• **PROMPT**: Read through the material below and copy each line in which the word "size" occurs.

• **RECORDS PROVIDED**:
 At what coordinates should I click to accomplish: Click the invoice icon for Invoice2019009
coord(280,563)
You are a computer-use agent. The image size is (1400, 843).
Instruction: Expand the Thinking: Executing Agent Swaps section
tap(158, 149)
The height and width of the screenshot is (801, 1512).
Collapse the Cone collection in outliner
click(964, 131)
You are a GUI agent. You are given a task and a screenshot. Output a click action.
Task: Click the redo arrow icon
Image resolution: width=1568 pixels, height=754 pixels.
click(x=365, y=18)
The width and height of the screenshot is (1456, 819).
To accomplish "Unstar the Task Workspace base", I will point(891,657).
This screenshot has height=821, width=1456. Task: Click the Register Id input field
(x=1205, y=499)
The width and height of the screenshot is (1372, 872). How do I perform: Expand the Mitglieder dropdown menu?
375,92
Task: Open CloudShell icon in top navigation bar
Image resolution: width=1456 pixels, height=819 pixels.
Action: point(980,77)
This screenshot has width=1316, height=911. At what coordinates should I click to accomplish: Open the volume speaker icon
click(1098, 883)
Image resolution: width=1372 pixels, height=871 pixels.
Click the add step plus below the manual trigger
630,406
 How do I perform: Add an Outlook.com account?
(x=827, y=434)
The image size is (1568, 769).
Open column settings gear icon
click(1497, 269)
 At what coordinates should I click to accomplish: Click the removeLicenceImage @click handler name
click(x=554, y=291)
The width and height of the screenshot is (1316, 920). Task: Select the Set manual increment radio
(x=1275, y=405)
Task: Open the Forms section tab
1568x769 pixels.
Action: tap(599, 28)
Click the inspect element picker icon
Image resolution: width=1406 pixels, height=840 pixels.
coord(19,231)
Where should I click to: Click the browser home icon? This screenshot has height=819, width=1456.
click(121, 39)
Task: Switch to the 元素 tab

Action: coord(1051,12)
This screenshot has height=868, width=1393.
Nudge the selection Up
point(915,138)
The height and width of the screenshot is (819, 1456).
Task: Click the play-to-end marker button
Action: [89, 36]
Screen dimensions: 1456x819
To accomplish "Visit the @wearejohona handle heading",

• **RESULT**:
You are a computer-use agent. The image size is (1400, 843).
The image size is (1568, 769).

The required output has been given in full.